The Transformed group keenly appreciates the value of precise and real-time decisions, and is 3 times more likely to focus on speed of decision-making than Aspirational firms. This means managing operations and improving output levels based on real-time supply and demand management. Inventory replenishment processes, for example, are automated and production is optimized in these companies. As a case study, the report follows McKesson, which processes 2 million hospital orders per day. McKesson does so by embedding algorithms into customer orders to manage the inventory process without human intervention.

When students ask you why analytics are important in your OM course, this report provides a ready response.

Teaching Tip: Helping Your OM Students Find Jobs with Business Analytics

Just a day or two ago, I got a nice email from our colleague Barry Spraggins, who is Chair of the Managerial Sciences Department at the University of Nevada-Reno.  Barry uses our text Operations Management, 10th ed.,  and noted that he teaches heavily from all the Quantitative Modules, including Decision Making Tools (Module A), LP (Mod.
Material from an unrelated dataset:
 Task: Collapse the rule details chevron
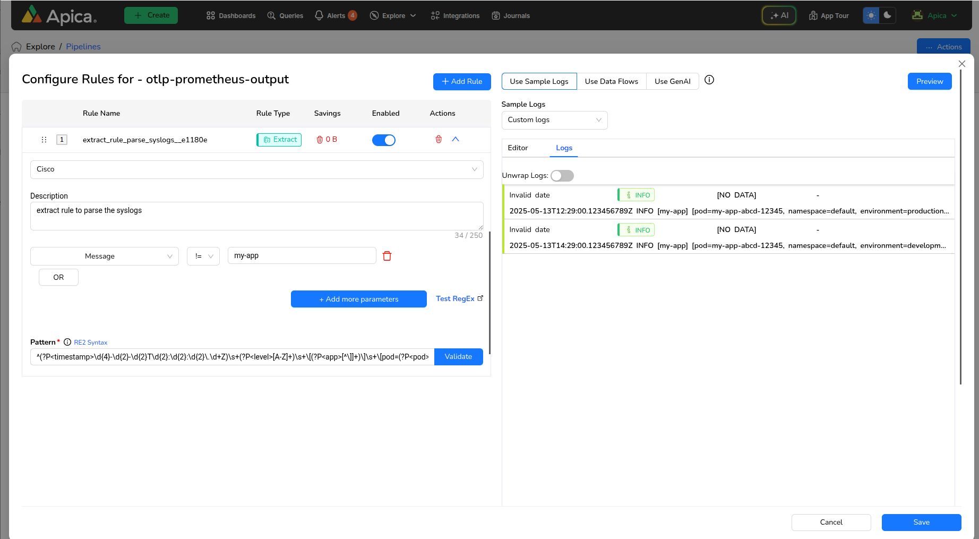(456, 139)
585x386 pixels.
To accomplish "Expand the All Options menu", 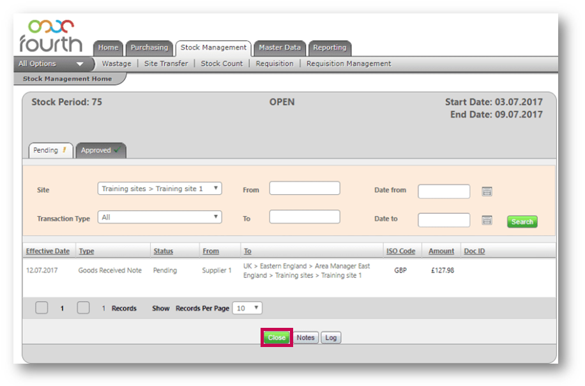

B), Transportation (Mod.C), Queuing (Mod.D), Learning Curves (Mod.E), and Simulation (Mod.F). He writes: “I still think these are relevant components”. Not by coincidence, we find that The Wall Street Journal (Aug. 4,2011), Jay and I,  and IBM all agree.

The Journal reports that finding qualified graduates in business analytics has proven difficult–and colleges are finally stepping up to meet industry demand. IBM, which spent more than $14 billion since 2005 to buy a flock of analytics companies, has now teamed up with over 200 colleges to develop analytics courses. Fordham and Indiana U. are unveiling analytics curricula, as well as certificate and degree programs. Indiana, for example, is offering certificate programs in business analytics to both Deloitte and Booz Allen employees. Fordam has a required course called Marketing Analytics for MBAs. U. of Virginia, also working with IBM, is introducing an analytics track this fall.

“Analytics is certainly one of the top five things executives are worried about and investing in heavily”, says the president of Teradata. “Industry is going to demand it. Students are going to demand it”. As IBM and other big firms drive the software implementation process to the board room, we in academia may very well see a resurgence of demand for the very topics Prof. Spraggins has long espoused. In a tough job market, this is one way to help our students gain competitive advantage.